- TEXT BLOCK:
** Begin **

Hiroshige Kobayashi, whose company is clearing debris from some of the most dangerous areas of the plant, declined to comment on the WHO report. But he acknowledged that workers face unprecedented danger from persistently high radiation levels in reactors Nos. 1, 2 and 3, which all suffered meltdown and were rocked by hydrogen explosions.
"It's a fact that the levels in reactor No. 3 are very high, so we are trying to deal with that by using remote control technologies and staying as far away from the reactor as possible," Kobayashi said.
The work to secure reactor No. 4 is being led by Jun Hirayama, a site manager at the plant for Hitachi Plant Technologies, a TEPCO subcontractor.
Hirayama, who has been working at the plant since March 16, 2011, conceded he had abnormally high cumulative external radiation exposure, but added that his internal dose was negligible.
“My family were a bit worried when I first came here, but after that I explained the situation to them and then they felt relieved,” he said.
“I chose this job by myself without receiving that much incentive so I don’t have any problems working in this environment,” added Hirayama, whose external radiation exposure is close to the limit of 100 millisieverts. He will leave his post next month, but insisted this was not because of his dose level.
Around the site, there were visible signs of progress since GlobalPost visited Fukushima Daiichi a year ago.
On a hill behind the plant, work is advancing to complete a facility that will remove cesium and dozens of other radioactive nuclides from water being used to cool the three badly damaged reactors. TEPCO is quickly running out of space to store an estimated 230,000 tons of radioactive water accumulating at the site.
With the decommissioning operation expected to take four decades, concern is also mounting that the utility will not have enough people to see the mission through. Already there are reports of TEPCO staff quitting, while thousands of contract workers will, at some point, need to be replaced when they reach their maximum permissible radiation dose.

** End **

Resume the article on the cleanup at the Fukushima Daiichi plant, picking up right after its final sentence.

- PROVIDED INFORMATION:
** Begin **

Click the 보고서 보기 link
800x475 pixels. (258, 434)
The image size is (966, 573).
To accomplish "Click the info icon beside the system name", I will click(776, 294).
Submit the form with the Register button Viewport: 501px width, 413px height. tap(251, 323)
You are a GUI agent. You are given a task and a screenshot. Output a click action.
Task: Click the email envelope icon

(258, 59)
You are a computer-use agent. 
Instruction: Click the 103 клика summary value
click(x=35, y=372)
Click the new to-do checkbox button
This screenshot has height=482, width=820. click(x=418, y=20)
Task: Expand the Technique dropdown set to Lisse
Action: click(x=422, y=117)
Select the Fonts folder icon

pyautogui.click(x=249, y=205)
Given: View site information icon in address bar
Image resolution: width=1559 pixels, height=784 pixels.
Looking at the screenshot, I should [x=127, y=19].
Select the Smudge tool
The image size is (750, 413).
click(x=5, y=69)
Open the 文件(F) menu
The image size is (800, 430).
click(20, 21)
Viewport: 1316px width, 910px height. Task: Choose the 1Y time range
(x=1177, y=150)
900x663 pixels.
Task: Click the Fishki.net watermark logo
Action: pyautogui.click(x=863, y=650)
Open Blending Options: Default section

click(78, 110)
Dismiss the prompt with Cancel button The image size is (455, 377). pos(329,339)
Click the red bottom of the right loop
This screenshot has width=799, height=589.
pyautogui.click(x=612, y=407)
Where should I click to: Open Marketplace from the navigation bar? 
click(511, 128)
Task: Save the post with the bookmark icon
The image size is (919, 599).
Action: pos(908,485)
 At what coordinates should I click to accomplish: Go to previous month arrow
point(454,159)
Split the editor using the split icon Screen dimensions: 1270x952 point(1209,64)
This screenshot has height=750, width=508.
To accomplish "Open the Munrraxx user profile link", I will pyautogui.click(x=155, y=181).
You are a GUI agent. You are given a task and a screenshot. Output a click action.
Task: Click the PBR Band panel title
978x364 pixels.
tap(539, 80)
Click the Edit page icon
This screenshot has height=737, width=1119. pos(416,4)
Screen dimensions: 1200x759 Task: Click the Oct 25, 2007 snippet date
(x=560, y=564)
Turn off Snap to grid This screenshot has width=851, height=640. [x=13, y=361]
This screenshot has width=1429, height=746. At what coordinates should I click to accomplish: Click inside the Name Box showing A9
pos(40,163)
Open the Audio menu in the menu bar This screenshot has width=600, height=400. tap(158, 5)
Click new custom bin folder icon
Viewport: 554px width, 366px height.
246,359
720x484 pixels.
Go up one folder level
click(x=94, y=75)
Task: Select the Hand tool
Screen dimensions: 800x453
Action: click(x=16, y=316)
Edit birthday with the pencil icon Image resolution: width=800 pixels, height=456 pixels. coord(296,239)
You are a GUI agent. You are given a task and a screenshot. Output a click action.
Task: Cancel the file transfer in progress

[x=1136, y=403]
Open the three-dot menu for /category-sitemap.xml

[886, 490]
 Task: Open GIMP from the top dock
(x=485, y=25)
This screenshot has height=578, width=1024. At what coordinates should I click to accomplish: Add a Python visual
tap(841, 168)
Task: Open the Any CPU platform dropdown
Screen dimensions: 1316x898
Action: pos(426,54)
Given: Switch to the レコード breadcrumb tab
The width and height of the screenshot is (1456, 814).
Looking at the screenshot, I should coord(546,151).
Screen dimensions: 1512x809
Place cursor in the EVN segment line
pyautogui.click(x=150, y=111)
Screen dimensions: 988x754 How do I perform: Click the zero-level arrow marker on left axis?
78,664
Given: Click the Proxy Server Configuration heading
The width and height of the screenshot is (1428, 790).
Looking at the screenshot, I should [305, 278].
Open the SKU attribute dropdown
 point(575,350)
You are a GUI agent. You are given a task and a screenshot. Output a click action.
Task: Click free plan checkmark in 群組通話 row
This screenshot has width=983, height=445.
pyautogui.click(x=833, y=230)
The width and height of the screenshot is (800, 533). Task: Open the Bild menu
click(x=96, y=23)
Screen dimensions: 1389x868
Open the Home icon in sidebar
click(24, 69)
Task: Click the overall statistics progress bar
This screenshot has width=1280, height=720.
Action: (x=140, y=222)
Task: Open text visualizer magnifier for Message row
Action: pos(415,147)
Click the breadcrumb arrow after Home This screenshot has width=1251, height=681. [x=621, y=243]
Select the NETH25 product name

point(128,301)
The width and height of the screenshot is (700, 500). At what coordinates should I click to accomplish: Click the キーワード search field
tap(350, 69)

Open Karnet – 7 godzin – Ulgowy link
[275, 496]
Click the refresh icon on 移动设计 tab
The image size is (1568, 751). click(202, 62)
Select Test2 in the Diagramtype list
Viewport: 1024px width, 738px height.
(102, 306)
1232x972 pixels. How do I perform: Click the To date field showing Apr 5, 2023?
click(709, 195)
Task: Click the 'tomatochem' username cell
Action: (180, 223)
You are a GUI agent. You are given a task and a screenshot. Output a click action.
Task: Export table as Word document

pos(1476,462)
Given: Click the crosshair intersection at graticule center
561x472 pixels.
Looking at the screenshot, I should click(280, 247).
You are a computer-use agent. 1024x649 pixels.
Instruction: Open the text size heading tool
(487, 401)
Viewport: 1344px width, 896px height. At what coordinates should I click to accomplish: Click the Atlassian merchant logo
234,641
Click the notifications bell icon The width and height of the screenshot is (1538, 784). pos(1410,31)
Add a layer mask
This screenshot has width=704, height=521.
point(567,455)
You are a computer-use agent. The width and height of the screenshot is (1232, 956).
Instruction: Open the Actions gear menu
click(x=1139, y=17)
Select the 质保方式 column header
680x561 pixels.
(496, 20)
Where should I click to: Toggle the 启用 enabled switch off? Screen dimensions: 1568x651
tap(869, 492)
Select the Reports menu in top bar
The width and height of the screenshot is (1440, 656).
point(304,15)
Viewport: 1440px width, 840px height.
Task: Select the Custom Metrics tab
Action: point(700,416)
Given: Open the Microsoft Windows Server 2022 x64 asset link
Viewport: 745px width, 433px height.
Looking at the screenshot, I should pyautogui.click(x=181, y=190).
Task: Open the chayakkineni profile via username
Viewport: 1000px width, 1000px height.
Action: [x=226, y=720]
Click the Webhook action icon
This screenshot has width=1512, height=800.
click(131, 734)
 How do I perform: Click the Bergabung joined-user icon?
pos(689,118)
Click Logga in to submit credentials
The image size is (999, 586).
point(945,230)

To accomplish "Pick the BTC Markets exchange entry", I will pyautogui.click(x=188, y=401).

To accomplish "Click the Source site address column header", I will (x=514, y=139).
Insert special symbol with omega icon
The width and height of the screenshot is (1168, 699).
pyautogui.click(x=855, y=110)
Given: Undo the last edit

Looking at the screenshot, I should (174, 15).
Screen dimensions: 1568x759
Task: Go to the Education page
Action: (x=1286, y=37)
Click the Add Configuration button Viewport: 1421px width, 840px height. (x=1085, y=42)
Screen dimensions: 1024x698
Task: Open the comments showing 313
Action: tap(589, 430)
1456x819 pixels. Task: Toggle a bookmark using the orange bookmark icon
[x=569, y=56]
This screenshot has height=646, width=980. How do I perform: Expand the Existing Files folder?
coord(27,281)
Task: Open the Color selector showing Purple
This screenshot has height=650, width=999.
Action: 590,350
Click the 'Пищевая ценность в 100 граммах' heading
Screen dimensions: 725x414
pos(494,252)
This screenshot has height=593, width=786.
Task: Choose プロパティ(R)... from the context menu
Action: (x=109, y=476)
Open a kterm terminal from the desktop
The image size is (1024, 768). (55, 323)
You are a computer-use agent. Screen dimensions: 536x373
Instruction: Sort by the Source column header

** End **

- RESPONSE TO THIS TASK:
For nuclear workers, that means 100 millisieverts over five years and 50 millisieverts a year. The annual allowable limit was rose to 250 millisieverts after the March 2011 disaster, but was lowered back to 50 millisieverts in December the same year.
Takeshi Takahashi, the plant’s manager, apologized for the “inconvenience” the nuclear crisis had posed local residents, and the concern it had caused around the world.
"Even though we are still faced with a difficult task, we'll keep pushing on with the decommissioning process," said Takahashi, who has been managing the plant since December 2011. "It will take a long time to complete our work, especially on the three reactors that suffered meltdown, but we'll do our best to keep them stable.
“It will be a very long time before this plant is a part of history.”
The walls of the plant’s main control room, a radiation-protected oasis of calm where Takahashi and his colleagues constantly monitor screens and discuss the situation with the utility’s headquarters in Tokyo, are covered with messages of support from Japan and around the world, a huge Japanese flag at the center.
In a corridor outside, the irony of a post-disaster message sent by the American Nuclear Society is perhaps not lost on the facility’s occupants: “This is not the end; it’s the beginning of a new nuclear age.”